## SUPPLIED TEXT
At the Wednesday press conference, Webber said relying on loan servicers to send out appropriate notice is a bad idea ― and warned of a looming foreclosure crisis if legislators don’t take action.
Elizabeth Johnson, the executive director of Strategic Housing Solutions and head of the Prince George’s County NAACP Housing Committee, said losing a home means a loss of generational wealth and a lack of future opportunities.
House Bill 1009, sponsored by Del. Vaughn Stewart (D-Montgomery) and cross-filed as Senate Bill 724 by Sen. Jill P. Carter (D-Baltimore City) would codify and expand the state’s emergency stay on foreclosures, including options for forbearance. It would also impose strict requirements for servicers to notify homeowners about forbearance options.
Carter warned fellow lawmakers during a Tuesday Judicial Proceedings Committee meeting that many Marylanders aren’t aware of their options for forbearance: She said a Census Bureau survey showed that, while 21% of all Maryland homeowners thought they would face foreclosure within two months, just 1% thought their payments would be deferred.
Also included in the bill are provisions codifying and extending the current stay on new evictions, as well as measures codifying the forbearance options on late fees and interest for hard-hit homeowners. Additionally, the proposal allows homeowners chances for mediation to avoid foreclosure.
Maryland took on a slew of foreclosure reforms after the financial downturn in 2007. Those reforms resulted in a “general lengthening” of the process, according to a Department of Legislative Services analysis of the bill, but also meant many homeowners were left in “limbo for years at a time.”

## EXTRACTED DATA
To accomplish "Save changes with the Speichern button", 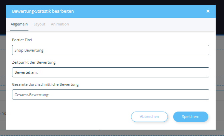I will [191, 117].
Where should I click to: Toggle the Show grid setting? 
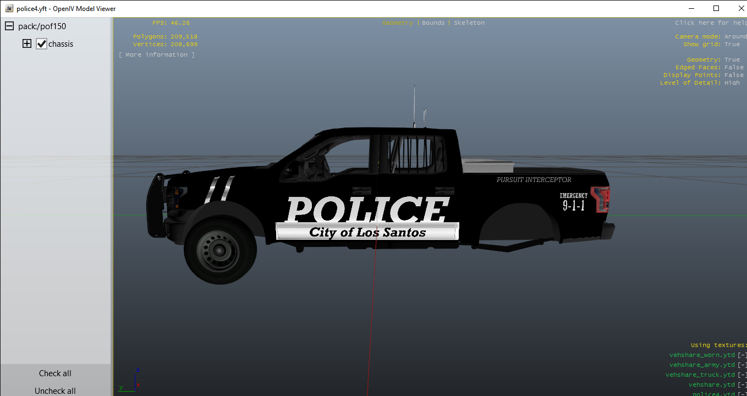tap(732, 45)
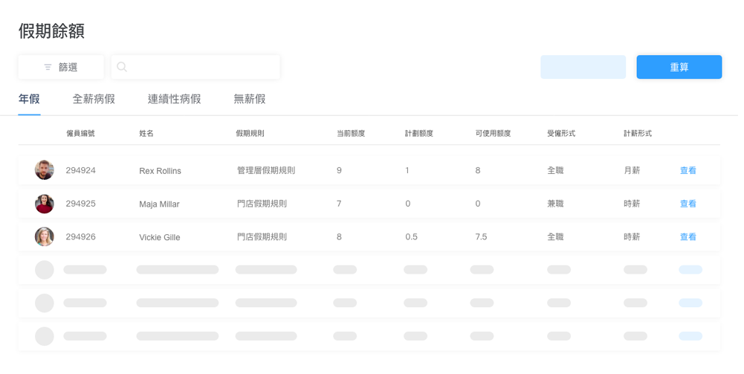Open the 無薪假 tab

coord(249,99)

## YOUR TASKS
1 > Print the part of the passage on Maryland's foreclosure bill that opens with the words containing "Carter warned fellow" and closes with "to avoid foreclosure.".
2 > Pick up the article on Maryland's foreclosure legislation after its final sentence and carry it further.
The items have no connection to the text on Maryland's foreclosure bill.

## ANSWERS IN ORDER
1 >
Carter warned fellow lawmakers during a Tuesday Judicial Proceedings Committee meeting that many Marylanders aren’t aware of their options for forbearance: She said a Census Bureau survey showed that, while 21% of all Maryland homeowners thought they would face foreclosure within two months, just 1% thought their payments would be deferred.
Also included in the bill are provisions codifying and extending the current stay on new evictions, as well as measures codifying the forbearance options on late fees and interest for hard-hit homeowners. Additionally, the proposal allows homeowners chances for mediation to avoid foreclosure.

2 >
Marylanders with federally-backed mortgages, like those from Fannie Mae and Freddie Mac, have been given similar forbearance options to current state emergency orders by the federal government.
In urging the bill’s passage, Beth Jacobson, an expert on foreclosure and a member of the task force, emphasized the disparate impact of foreclosures on communities of color at the Tuesday hearing. She said African American homeowners are more likely to face foreclosure than white homeowners.
Lobbyists, some state officials push back on foreclosure bill
At a Tuesday hearing for Senate Bill 724, D. Robert Enten, the general counsel for the Maryland Bankers Association, argued that current emergency orders allow regulators leeway in dealing with foreclosures.
Enten worries that the proposal to codify those protections would limit how loan servicers and government regulators alike can handle an ever-changing situation.
“It preserves the ability of our regulators at the federal level and at the state level to deal with this situation as it changes, and that’s critical,” Enten said of current protections for homeowners.
Enten also pushed back on advocate’s claims that servicers benefit from foreclosures ― one of the many issues that drove the 2008 housing collapse. Enten pointed to the often drawn-out foreclosure process as an existing incentive for servicers to avoid foreclosing on a home.
And according to the financial news publication Barron’s, economists don’t think the end of the pandemic will bring an unprecedented surge in foreclosures due to rising home prices and effective government protections for homeowners.
“There is no benefit to any lender, whatsoever, in dealing with having a foreclosure,” Enten said.
State officials have had a polarized response to the bill: Assistant Attorney General W. Thomas Lawrie described the bill’s protections as “absolutely necessary” for homeowners in a letter to lawmakers, whereas the Office of the Commissioner of Financial Regulation raised red flags over its broad scope in another letter.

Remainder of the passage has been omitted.